201609909/1/V1.
Datum uitspraak: 13 april 2017
AFDELING
BESTUURSRECHTSPRAAK
Uitspraak met toepassing van artikel 8:54, eerste lid, van de Algemene wet bestuursrecht op het hoger beroep van:
de staatssecretaris van Veiligheid en Justitie,
appellant,
tegen de uitspraak van de rechtbank Den Haag, zittingsplaats Groningen, van 22 december 2016 in zaak nr. NL16.3452 in het geding tussen:
[de vreemdeling]
en
de staatssecretaris.
Procesverloop
Bij besluit van 21 november 2016 heeft de staatssecretaris, voor zover thans van belang, een aanvraag van de vreemdeling om hem een verblijfsvergunning asiel voor bepaalde tijd te verlenen, afgewezen.

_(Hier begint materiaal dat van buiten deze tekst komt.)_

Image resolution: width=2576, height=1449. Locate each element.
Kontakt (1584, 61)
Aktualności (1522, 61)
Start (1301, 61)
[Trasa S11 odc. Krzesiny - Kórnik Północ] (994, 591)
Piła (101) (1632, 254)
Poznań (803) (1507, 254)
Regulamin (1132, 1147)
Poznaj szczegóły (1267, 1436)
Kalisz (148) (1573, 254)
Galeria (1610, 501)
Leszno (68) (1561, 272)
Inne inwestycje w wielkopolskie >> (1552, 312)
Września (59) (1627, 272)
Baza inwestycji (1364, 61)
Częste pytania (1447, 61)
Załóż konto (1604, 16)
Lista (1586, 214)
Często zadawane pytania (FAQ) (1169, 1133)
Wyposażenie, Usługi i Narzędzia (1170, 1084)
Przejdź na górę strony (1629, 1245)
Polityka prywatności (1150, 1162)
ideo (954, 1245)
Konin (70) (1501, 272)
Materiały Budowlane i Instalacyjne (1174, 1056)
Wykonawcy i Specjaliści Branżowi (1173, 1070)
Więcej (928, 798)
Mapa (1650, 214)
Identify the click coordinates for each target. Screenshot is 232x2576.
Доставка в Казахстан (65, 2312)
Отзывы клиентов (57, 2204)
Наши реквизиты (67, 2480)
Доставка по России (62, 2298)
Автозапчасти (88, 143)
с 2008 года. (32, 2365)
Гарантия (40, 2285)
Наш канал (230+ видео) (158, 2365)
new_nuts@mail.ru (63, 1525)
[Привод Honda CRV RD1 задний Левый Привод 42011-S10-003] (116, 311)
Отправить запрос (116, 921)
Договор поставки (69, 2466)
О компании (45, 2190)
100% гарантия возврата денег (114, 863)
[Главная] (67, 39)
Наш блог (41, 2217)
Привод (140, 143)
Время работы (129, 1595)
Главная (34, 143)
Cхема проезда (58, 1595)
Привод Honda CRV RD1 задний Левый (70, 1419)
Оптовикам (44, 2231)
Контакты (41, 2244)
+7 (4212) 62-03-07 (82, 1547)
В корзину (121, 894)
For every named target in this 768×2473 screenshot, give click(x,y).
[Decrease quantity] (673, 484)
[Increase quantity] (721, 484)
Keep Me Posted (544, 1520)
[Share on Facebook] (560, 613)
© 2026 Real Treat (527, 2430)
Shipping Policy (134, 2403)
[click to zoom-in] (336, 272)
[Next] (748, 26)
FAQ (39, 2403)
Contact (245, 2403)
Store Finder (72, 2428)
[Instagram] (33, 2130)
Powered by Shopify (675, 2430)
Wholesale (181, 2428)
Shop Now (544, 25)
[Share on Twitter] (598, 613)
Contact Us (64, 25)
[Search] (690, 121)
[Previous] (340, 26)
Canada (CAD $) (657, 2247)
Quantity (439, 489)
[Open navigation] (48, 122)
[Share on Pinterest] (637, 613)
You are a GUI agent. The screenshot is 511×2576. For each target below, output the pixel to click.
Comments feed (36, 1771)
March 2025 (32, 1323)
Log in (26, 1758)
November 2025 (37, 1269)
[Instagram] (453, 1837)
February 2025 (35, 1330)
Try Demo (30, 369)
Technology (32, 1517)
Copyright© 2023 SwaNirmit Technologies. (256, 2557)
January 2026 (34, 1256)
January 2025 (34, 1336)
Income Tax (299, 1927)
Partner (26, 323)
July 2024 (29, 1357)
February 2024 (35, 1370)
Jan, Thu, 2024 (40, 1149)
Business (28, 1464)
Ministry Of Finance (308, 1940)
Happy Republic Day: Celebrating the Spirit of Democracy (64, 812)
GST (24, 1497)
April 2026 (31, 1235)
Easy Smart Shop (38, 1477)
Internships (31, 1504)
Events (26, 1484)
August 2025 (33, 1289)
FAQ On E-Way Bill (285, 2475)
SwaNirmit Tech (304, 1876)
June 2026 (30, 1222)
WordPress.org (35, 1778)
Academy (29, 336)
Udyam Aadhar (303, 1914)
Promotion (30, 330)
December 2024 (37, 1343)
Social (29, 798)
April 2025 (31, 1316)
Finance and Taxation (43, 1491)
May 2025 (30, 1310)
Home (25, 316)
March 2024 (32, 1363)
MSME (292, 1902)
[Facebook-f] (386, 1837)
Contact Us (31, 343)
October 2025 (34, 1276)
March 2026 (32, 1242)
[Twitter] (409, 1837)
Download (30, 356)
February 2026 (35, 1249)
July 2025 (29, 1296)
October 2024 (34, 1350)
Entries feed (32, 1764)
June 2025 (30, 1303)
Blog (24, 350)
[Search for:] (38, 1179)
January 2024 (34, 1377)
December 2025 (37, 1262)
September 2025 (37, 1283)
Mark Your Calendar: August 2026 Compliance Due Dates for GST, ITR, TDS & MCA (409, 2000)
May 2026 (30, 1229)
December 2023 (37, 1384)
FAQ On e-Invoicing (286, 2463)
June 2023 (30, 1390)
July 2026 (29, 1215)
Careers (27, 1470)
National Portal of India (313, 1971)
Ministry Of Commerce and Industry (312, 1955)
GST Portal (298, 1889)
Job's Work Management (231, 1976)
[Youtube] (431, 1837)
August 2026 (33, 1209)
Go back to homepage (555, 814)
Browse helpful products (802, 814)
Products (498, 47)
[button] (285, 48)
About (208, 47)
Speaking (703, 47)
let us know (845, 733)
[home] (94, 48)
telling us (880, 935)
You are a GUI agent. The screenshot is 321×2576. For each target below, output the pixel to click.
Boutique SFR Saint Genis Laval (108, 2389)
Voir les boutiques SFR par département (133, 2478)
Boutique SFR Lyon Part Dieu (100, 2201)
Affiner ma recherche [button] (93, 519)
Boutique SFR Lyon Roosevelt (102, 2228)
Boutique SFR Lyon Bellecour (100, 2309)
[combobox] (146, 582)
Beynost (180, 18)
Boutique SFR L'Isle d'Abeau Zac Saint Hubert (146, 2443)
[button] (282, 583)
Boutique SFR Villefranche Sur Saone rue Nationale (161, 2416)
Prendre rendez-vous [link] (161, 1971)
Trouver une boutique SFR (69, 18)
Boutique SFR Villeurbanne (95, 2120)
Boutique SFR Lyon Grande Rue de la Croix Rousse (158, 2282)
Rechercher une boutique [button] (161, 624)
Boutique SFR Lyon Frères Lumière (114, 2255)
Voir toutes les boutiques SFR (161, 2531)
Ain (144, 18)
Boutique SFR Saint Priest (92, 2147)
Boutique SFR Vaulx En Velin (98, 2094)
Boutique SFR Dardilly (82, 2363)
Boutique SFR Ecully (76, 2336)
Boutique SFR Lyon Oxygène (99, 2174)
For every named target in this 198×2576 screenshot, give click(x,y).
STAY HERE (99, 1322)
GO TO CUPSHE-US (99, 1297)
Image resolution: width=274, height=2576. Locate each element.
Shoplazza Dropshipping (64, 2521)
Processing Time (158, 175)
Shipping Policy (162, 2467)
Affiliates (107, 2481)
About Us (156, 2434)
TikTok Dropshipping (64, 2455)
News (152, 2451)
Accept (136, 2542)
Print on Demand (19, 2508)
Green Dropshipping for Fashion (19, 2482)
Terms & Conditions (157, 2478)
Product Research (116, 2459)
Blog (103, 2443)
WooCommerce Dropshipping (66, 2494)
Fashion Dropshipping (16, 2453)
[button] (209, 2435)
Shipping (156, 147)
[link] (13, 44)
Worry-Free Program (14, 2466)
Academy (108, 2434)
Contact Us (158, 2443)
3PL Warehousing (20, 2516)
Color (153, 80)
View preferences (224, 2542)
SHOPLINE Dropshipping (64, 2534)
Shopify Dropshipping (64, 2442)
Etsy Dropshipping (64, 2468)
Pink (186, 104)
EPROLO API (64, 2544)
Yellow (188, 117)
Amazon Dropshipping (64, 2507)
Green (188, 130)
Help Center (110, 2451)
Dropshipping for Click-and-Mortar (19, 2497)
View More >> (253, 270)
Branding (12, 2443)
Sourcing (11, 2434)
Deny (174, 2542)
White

Bij uitspraak van 22 december 2016 heeft de rechtbank het daartegen door de vreemdeling ingestelde beroep gegrond verklaard en dat besluit vernietigd.
Tegen deze uitspraak heeft de staatssecretaris hoger beroep ingesteld.
De vreemdeling, vertegenwoordigd door mr. H.T. Gerbrandy, advocaat te Leeuwarden, heeft een schriftelijke uiteenzetting gegeven.
Vervolgens is het onderzoek gesloten.
Overwegingen
1. De in de eerste grief opgeworpen vragen over de aanwijzing van Algerije als veilig land van herkomst, heeft de Afdeling bij uitspraak van 1 februari 2017, ECLI:NL:RVS:2017:210, beantwoord. De Afdeling heeft geconcludeerd dat de staatssecretaris Algerije terecht heeft aangewezen als veilig land van herkomst. De in deze zaak ingebrachte informatie leidt niet tot een ander oordeel. 1.1. De eerste grief slaagt.
2. In zijn tweede grief klaagt de staatssecretaris dat de rechtbank ten onrechte heeft overwogen dat hij onvoldoende heeft onderzocht of in Algerije door de autoriteiten in het algemeen bescherming wordt geboden tegen de door hem geloofwaardig geachte problemen van de vreemdeling. Onder verwijzing naar zijn eerste grief voert hij aan dat hij deugdelijk heeft gemotiveerd dat de vreemdeling tegen zijn geloofwaardig geachte problemen de bescherming van de autoriteiten kan inroepen en dat de vreemdeling dit heeft nagelaten.
2.1. Gelet op hetgeen hiervoor is overwogen over de aanwijzing van Algerije als veilig land van herkomst, bestaat een algemeen rechtsvermoeden dat vreemdelingen uit Algerije geen bescherming nodig hebben. Het ligt op de weg van de vreemdeling om aannemelijk te maken dat Algerije in zijn specifieke omstandigheden toch niet veilig is. Wegens voornoemd rechtsvermoeden geldt daarbij een hoge drempel. Dit laat onverlet dat de staatssecretaris hetgeen de vreemdeling aanvoert over zijn specifieke individuele omstandigheden zal moeten onderzoeken en zal moeten motiveren of dit er al dan niet toe leidt dat Algerije voor de vreemdeling niet veilig is.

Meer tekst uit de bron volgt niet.